Skip the pictures. Output only the lines below starting at the line with "Drip Coffee Bag (52, 726)" and ending at the line with "Identify the click", both ends included, exactly as they are.

→ **PROVIDED RECORDS**:
◆ ◆ ◆

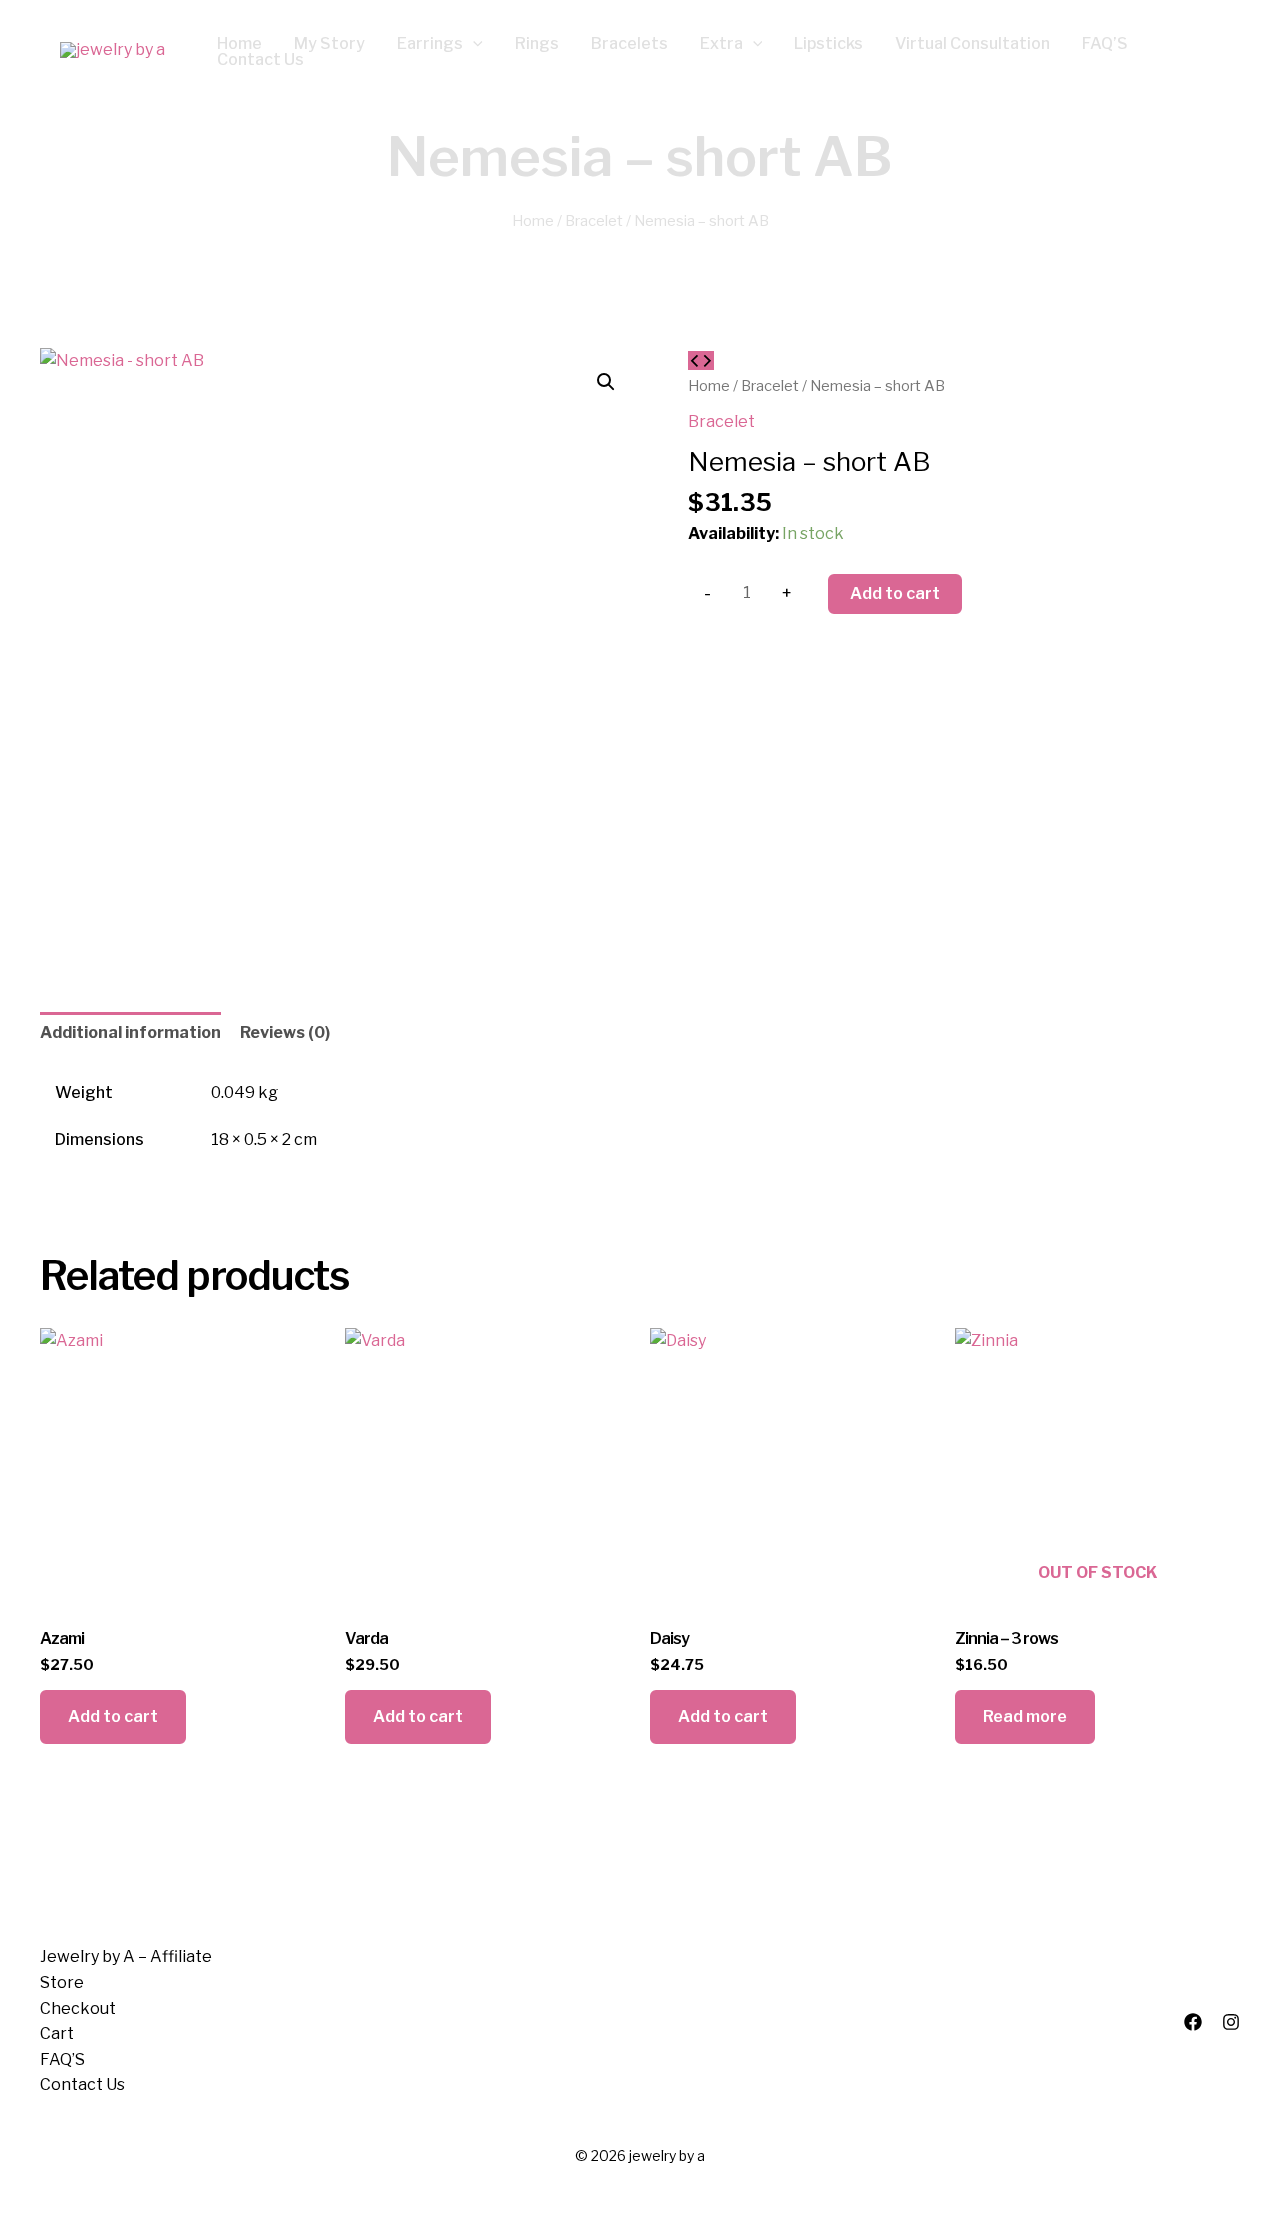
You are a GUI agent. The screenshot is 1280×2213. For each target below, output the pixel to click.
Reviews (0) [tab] (285, 1032)
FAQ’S (62, 2059)
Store (62, 1982)
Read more (1025, 1716)
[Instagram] (1231, 2022)
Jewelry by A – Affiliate (126, 1956)
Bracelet (594, 221)
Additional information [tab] (130, 1032)
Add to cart (895, 593)
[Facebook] (1193, 2022)
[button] (473, 44)
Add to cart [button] (113, 1716)
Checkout (78, 2008)
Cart (57, 2033)
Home (533, 221)
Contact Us (82, 2084)
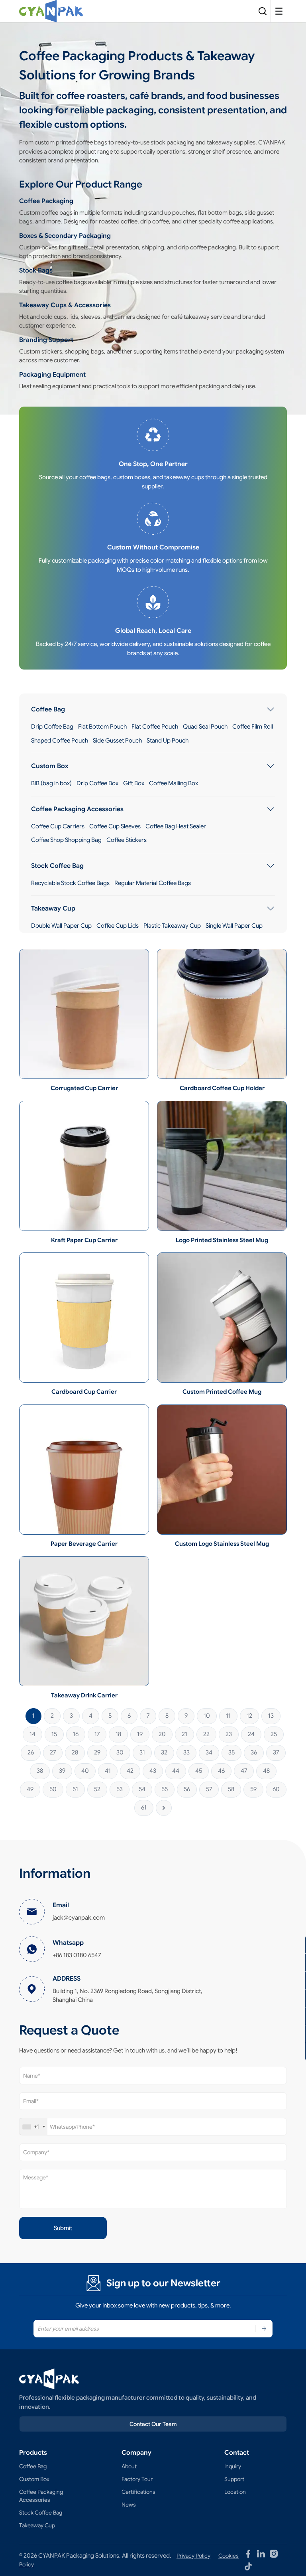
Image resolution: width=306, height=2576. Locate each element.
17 (97, 1734)
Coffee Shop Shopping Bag (66, 840)
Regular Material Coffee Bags (152, 883)
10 (207, 1715)
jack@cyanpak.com (79, 1917)
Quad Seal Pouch (205, 726)
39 (62, 1770)
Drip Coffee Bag (52, 726)
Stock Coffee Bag (57, 866)
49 (30, 1789)
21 (184, 1734)
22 (206, 1734)
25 (274, 1734)
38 (40, 1770)
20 (162, 1734)
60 (276, 1789)
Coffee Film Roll (252, 726)
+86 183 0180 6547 (77, 1955)
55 (164, 1789)
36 (254, 1752)
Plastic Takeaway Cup (172, 925)
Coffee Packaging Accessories (77, 809)
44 (175, 1770)
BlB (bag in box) (51, 783)
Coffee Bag (48, 709)
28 (75, 1752)
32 (164, 1752)
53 (119, 1789)
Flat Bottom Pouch (102, 726)
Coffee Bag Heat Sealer (175, 826)
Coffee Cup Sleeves (115, 826)
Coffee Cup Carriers (57, 826)
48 (266, 1770)
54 (142, 1789)
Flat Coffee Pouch (154, 726)
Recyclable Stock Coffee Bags (70, 883)
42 (130, 1770)
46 (221, 1770)
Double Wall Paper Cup (61, 925)
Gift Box (133, 783)
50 (53, 1789)
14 (32, 1734)
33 (186, 1752)
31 (142, 1752)
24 (251, 1734)
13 (271, 1715)
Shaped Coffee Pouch (59, 740)
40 (85, 1770)
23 (229, 1734)
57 (209, 1789)
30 (120, 1752)
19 (140, 1734)
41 (108, 1770)
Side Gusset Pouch (117, 740)
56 (187, 1789)
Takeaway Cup (53, 909)
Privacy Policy (193, 2555)
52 (97, 1789)
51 (75, 1789)
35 (231, 1752)
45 (198, 1770)
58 (231, 1789)
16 (75, 1734)
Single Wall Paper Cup (234, 925)
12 (249, 1715)
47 (244, 1770)
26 (30, 1752)
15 (54, 1734)
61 (144, 1807)
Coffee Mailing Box (173, 783)
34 (209, 1752)
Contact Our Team (153, 2424)
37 (276, 1752)
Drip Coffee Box (97, 783)
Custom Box (49, 766)
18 (118, 1734)
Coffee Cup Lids (117, 925)
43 (152, 1770)
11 (228, 1715)
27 (53, 1752)
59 (253, 1789)
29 (97, 1752)
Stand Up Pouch (167, 740)
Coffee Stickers (126, 840)
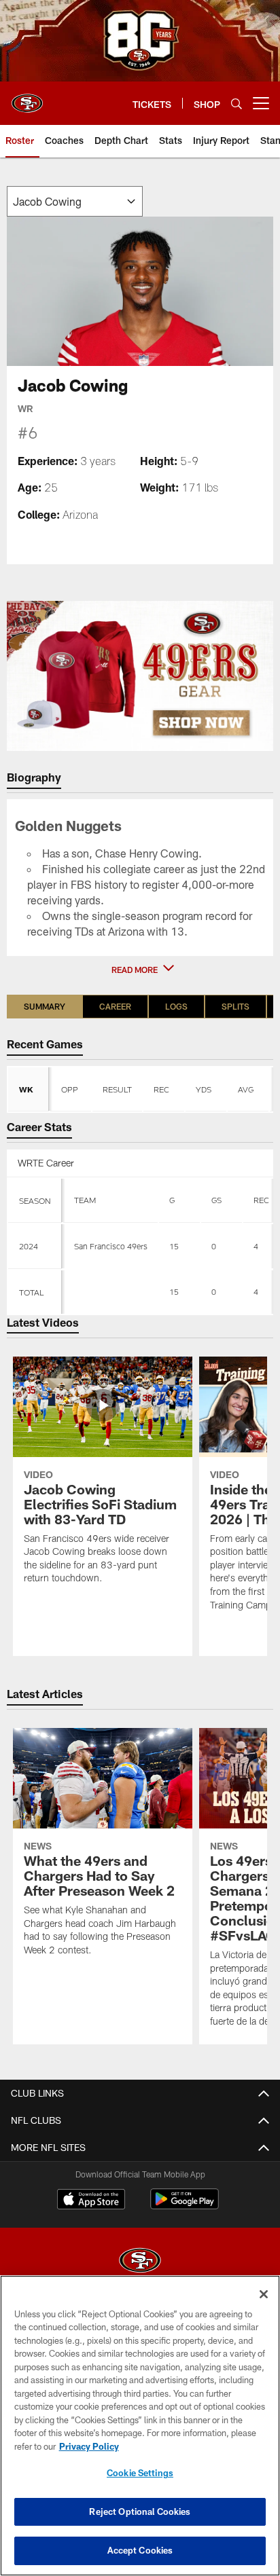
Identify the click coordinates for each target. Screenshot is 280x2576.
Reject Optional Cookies (139, 2511)
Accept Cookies (140, 2550)
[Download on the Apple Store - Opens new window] (91, 2200)
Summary (44, 1006)
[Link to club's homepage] (27, 98)
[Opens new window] (140, 676)
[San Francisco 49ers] (140, 2262)
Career (115, 1006)
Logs (176, 1006)
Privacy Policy (89, 2446)
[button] (140, 969)
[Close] (264, 2294)
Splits (235, 1006)
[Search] (236, 103)
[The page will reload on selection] (75, 201)
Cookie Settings (140, 2472)
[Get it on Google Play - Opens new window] (184, 2205)
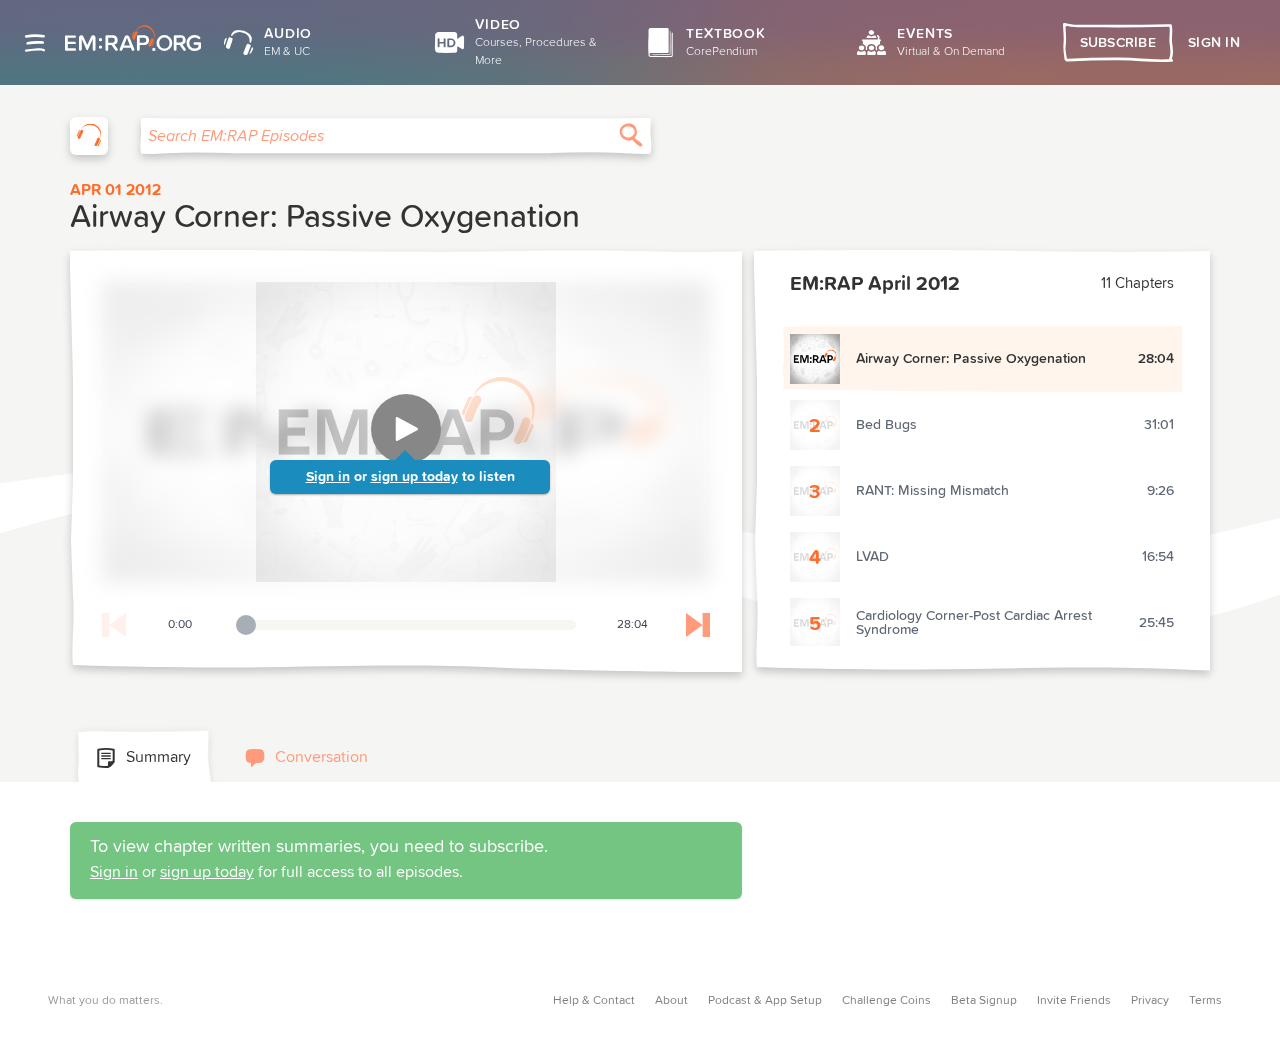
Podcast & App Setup (765, 1001)
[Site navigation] (35, 43)
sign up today (414, 477)
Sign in (328, 477)
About (671, 1001)
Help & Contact (594, 1001)
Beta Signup (984, 1001)
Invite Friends (1074, 1001)
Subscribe (1118, 43)
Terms (1205, 1001)
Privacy (1150, 1001)
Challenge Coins (886, 1001)
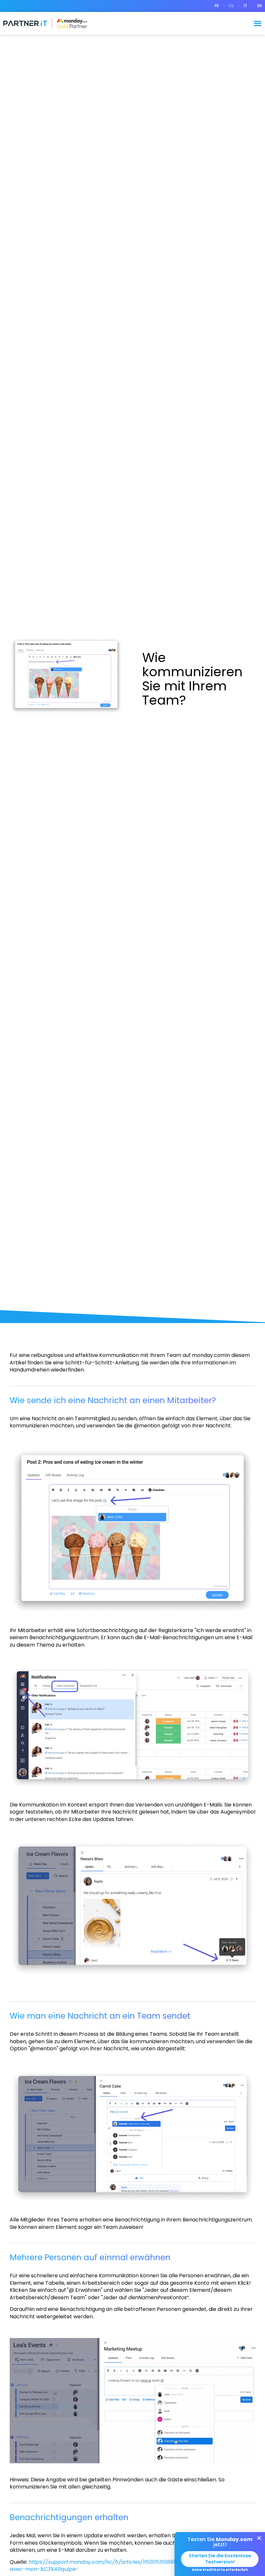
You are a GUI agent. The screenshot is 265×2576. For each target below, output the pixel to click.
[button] (257, 23)
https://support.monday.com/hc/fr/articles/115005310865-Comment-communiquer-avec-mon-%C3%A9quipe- (129, 2565)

◆ ◆ ◆

→ **PROBLEM SOLUTION**:
Drip Coffee Bag (52, 726)
Stock Coffee Bag (57, 866)
49 (30, 1789)
21 (184, 1734)
22 (206, 1734)
25 (274, 1734)
38 (40, 1770)
20 (162, 1734)
60 (276, 1789)
Coffee Film Roll (252, 726)
+86 183 0180 6547 (77, 1955)
55 (164, 1789)
36 (254, 1752)
Plastic Takeaway Cup (172, 925)
Coffee Packaging Accessories (77, 809)
44 (175, 1770)
BlB (bag in box) (51, 783)
Coffee Bag (48, 709)
28 (75, 1752)
32 (164, 1752)
53 (119, 1789)
Flat Bottom Pouch (102, 726)
Coffee Bag Heat Sealer (175, 826)
Coffee Cup Sleeves (115, 826)
Coffee Cup Carriers (57, 826)
48 (266, 1770)
54 (142, 1789)
Flat Coffee Pouch (154, 726)
Recyclable Stock Coffee Bags (70, 883)
42 (130, 1770)
46 (221, 1770)
Double Wall Paper Cup (61, 925)
Gift Box (133, 783)
50 (53, 1789)
14 (32, 1734)
33 (186, 1752)
31 (142, 1752)
24 (251, 1734)
13 (271, 1715)
Shaped Coffee Pouch (59, 740)
40 (85, 1770)
23 (229, 1734)
57 (209, 1789)
30 (120, 1752)
19 (140, 1734)
41 (108, 1770)
Side Gusset Pouch (117, 740)
56 (187, 1789)
Takeaway Cup (53, 909)
Privacy Policy (193, 2555)
52 (97, 1789)
51 (75, 1789)
35 (231, 1752)
45 (198, 1770)
58 (231, 1789)
16 (75, 1734)
Single Wall Paper Cup (234, 925)
12 (249, 1715)
47 (244, 1770)
26 (30, 1752)
15 (54, 1734)
61 (144, 1807)
Coffee Mailing Box (173, 783)
34 (209, 1752)
Contact Our Team (153, 2424)
37 (276, 1752)
Drip Coffee Box (97, 783)
Custom Box (49, 766)
18 (118, 1734)
Coffee Cup Lids (117, 925)
43 (152, 1770)
11 (228, 1715)
27 (53, 1752)
59 (253, 1789)
29 (97, 1752)
Stand Up Pouch (167, 740)
Coffee Stickers (126, 840)
Identify the click coordinates for each target. Screenshot is 280x2576.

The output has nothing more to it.